Exercise goal: Print all of the records below line for line, changing nothing.

** Begin Task input **

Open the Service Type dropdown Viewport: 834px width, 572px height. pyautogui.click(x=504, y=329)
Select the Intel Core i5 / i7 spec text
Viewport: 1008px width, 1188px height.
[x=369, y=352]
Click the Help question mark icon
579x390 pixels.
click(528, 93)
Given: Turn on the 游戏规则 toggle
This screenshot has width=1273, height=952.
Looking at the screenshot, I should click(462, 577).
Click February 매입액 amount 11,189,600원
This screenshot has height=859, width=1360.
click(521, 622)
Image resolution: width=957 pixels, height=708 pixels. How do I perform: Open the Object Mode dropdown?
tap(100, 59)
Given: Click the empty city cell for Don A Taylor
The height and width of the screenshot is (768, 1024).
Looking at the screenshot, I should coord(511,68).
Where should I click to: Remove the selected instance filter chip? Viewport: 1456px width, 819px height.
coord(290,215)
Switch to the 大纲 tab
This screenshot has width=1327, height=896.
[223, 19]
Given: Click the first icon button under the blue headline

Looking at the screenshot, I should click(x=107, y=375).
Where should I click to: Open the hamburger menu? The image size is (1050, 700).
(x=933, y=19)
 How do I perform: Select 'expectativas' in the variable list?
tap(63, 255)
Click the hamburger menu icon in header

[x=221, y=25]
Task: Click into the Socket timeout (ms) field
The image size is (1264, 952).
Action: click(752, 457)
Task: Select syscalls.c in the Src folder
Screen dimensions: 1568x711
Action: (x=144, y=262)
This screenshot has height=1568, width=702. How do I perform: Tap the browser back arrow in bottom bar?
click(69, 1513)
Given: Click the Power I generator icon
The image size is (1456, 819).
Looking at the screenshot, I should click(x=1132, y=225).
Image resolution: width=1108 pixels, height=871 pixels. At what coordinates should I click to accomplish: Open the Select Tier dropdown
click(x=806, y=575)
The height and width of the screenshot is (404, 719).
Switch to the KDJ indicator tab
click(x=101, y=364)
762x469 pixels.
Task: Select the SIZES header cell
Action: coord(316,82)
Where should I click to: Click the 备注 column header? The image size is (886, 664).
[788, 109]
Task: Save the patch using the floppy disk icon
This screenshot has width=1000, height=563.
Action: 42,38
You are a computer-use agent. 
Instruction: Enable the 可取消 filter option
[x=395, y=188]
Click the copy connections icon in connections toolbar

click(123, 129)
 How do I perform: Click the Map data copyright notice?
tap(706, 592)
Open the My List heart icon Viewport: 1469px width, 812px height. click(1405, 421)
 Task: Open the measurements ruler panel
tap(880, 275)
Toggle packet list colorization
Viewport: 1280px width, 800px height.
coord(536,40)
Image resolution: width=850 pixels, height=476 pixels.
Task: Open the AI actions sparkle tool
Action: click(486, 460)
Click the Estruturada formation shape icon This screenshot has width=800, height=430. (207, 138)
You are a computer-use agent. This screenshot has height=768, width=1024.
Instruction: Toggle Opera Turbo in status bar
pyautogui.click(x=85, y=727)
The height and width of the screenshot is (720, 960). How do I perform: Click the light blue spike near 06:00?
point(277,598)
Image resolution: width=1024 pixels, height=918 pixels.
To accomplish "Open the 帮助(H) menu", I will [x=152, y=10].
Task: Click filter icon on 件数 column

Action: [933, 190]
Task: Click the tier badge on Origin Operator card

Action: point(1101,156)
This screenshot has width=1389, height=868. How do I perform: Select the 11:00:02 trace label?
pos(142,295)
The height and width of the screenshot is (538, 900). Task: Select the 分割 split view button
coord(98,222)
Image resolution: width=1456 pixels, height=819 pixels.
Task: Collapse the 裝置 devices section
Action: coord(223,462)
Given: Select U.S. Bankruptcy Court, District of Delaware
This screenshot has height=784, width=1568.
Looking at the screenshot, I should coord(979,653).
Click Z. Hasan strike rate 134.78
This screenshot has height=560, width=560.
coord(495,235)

** End Task input **

Result of this task:
Open the Service Type dropdown Viewport: 834px width, 572px height. pyautogui.click(x=504, y=329)
Select the Intel Core i5 / i7 spec text
Viewport: 1008px width, 1188px height.
[x=369, y=352]
Click the Help question mark icon
579x390 pixels.
click(528, 93)
Given: Turn on the 游戏规则 toggle
This screenshot has width=1273, height=952.
Looking at the screenshot, I should click(462, 577).
Click February 매입액 amount 11,189,600원
This screenshot has height=859, width=1360.
click(521, 622)
Image resolution: width=957 pixels, height=708 pixels. How do I perform: Open the Object Mode dropdown?
tap(100, 59)
Given: Click the empty city cell for Don A Taylor
The height and width of the screenshot is (768, 1024).
Looking at the screenshot, I should coord(511,68).
Where should I click to: Remove the selected instance filter chip? Viewport: 1456px width, 819px height.
coord(290,215)
Switch to the 大纲 tab
This screenshot has width=1327, height=896.
[223, 19]
Given: Click the first icon button under the blue headline

Looking at the screenshot, I should click(x=107, y=375).
Where should I click to: Open the hamburger menu? The image size is (1050, 700).
(x=933, y=19)
 How do I perform: Select 'expectativas' in the variable list?
tap(63, 255)
Click the hamburger menu icon in header

[x=221, y=25]
Task: Click into the Socket timeout (ms) field
The image size is (1264, 952).
Action: click(752, 457)
Task: Select syscalls.c in the Src folder
Screen dimensions: 1568x711
Action: (x=144, y=262)
This screenshot has height=1568, width=702. How do I perform: Tap the browser back arrow in bottom bar?
click(69, 1513)
Given: Click the Power I generator icon
The image size is (1456, 819).
Looking at the screenshot, I should click(x=1132, y=225).
Image resolution: width=1108 pixels, height=871 pixels. At what coordinates should I click to accomplish: Open the Select Tier dropdown
click(x=806, y=575)
The height and width of the screenshot is (404, 719).
Switch to the KDJ indicator tab
click(x=101, y=364)
762x469 pixels.
Task: Select the SIZES header cell
Action: coord(316,82)
Where should I click to: Click the 备注 column header? The image size is (886, 664).
[788, 109]
Task: Save the patch using the floppy disk icon
This screenshot has width=1000, height=563.
Action: 42,38
You are a computer-use agent. 
Instruction: Enable the 可取消 filter option
[x=395, y=188]
Click the copy connections icon in connections toolbar

click(123, 129)
 How do I perform: Click the Map data copyright notice?
tap(706, 592)
Open the My List heart icon Viewport: 1469px width, 812px height. click(1405, 421)
 Task: Open the measurements ruler panel
tap(880, 275)
Toggle packet list colorization
Viewport: 1280px width, 800px height.
coord(536,40)
Image resolution: width=850 pixels, height=476 pixels.
Task: Open the AI actions sparkle tool
Action: click(486, 460)
Click the Estruturada formation shape icon This screenshot has width=800, height=430. (207, 138)
You are a computer-use agent. This screenshot has height=768, width=1024.
Instruction: Toggle Opera Turbo in status bar
pyautogui.click(x=85, y=727)
The height and width of the screenshot is (720, 960). How do I perform: Click the light blue spike near 06:00?
point(277,598)
Image resolution: width=1024 pixels, height=918 pixels.
To accomplish "Open the 帮助(H) menu", I will [x=152, y=10].
Task: Click filter icon on 件数 column

Action: [933, 190]
Task: Click the tier badge on Origin Operator card

Action: point(1101,156)
This screenshot has width=1389, height=868. How do I perform: Select the 11:00:02 trace label?
pos(142,295)
The height and width of the screenshot is (538, 900). Task: Select the 分割 split view button
coord(98,222)
Image resolution: width=1456 pixels, height=819 pixels.
Task: Collapse the 裝置 devices section
Action: coord(223,462)
Given: Select U.S. Bankruptcy Court, District of Delaware
This screenshot has height=784, width=1568.
Looking at the screenshot, I should coord(979,653).
Click Z. Hasan strike rate 134.78
This screenshot has height=560, width=560.
coord(495,235)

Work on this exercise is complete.